_Excerpted records_.
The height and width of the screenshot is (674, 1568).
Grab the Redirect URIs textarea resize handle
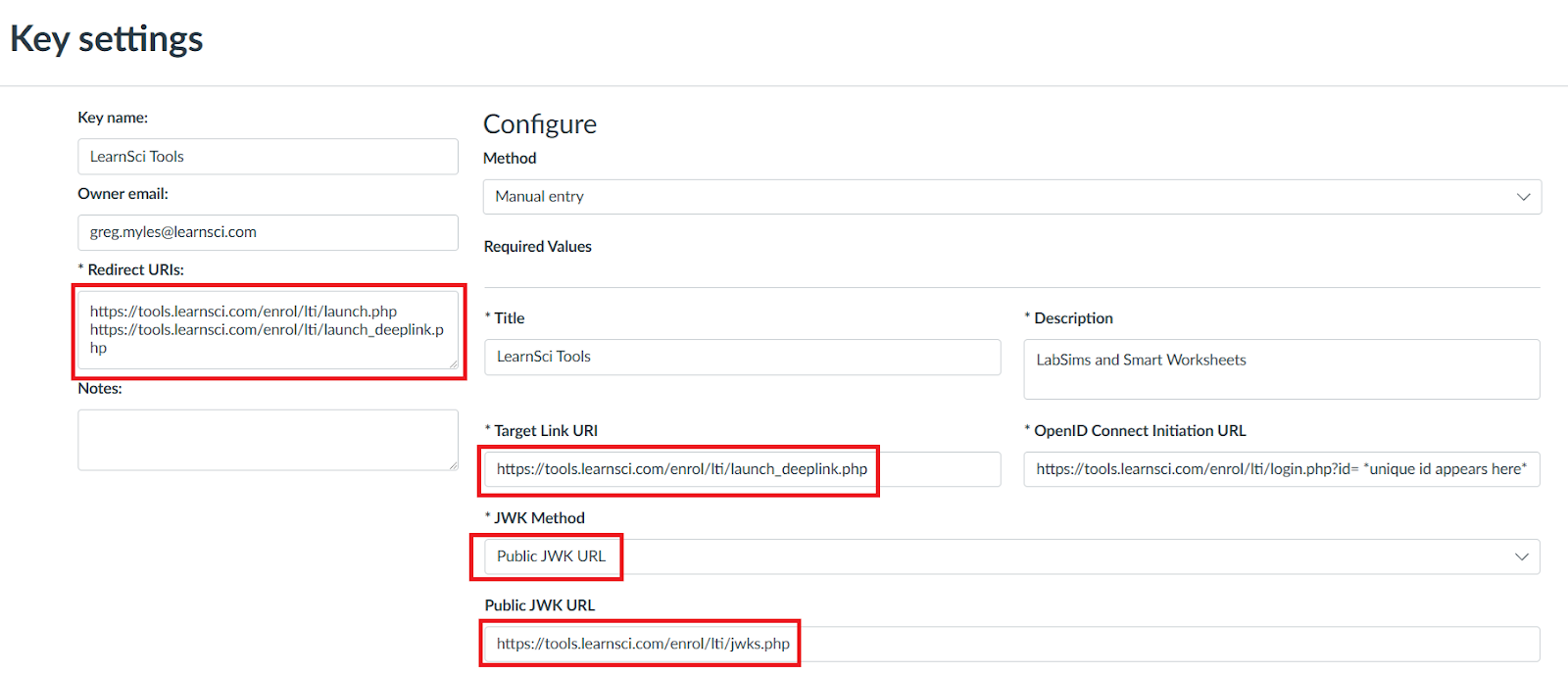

...

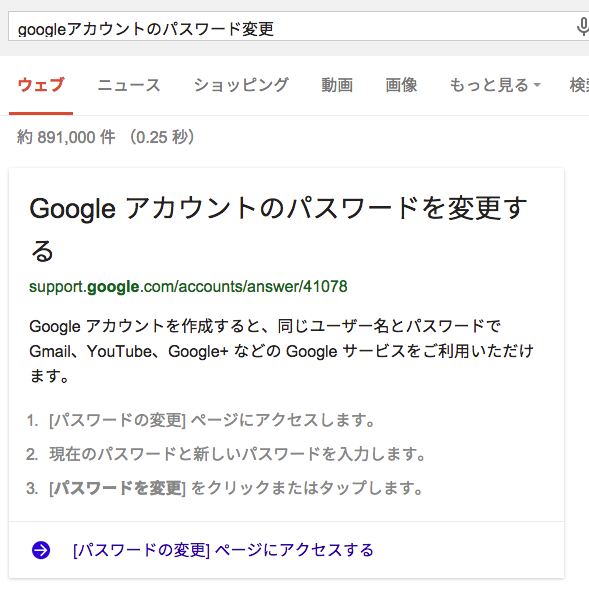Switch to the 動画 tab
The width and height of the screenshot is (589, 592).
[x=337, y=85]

...

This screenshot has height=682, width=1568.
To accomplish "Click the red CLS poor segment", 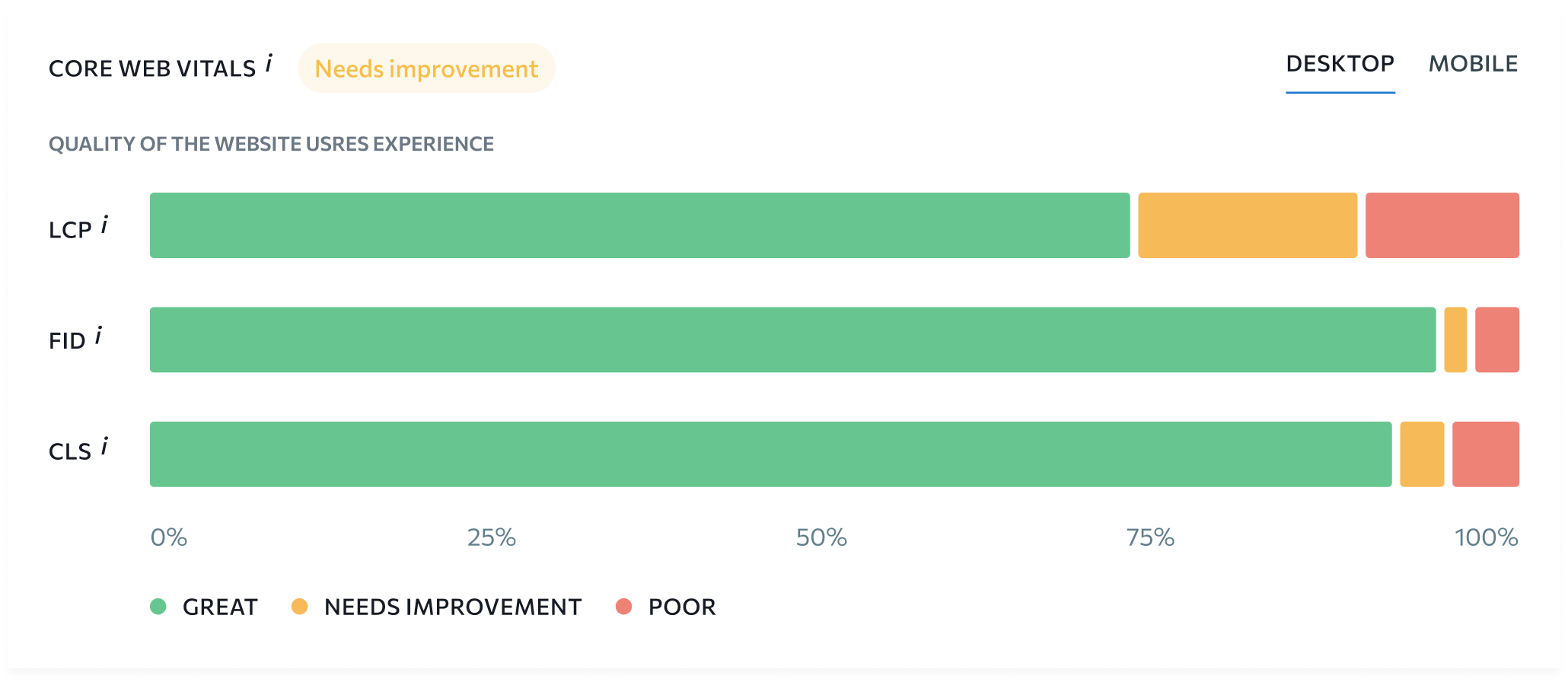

_Exercise requirements_.
The reply should consist solely of the lines above from the one that has "The height and" through the one that has "Grab the Redirect URIs textarea resize handle", reproduced exactly.

_Task answer_.
The height and width of the screenshot is (674, 1568).
Grab the Redirect URIs textarea resize handle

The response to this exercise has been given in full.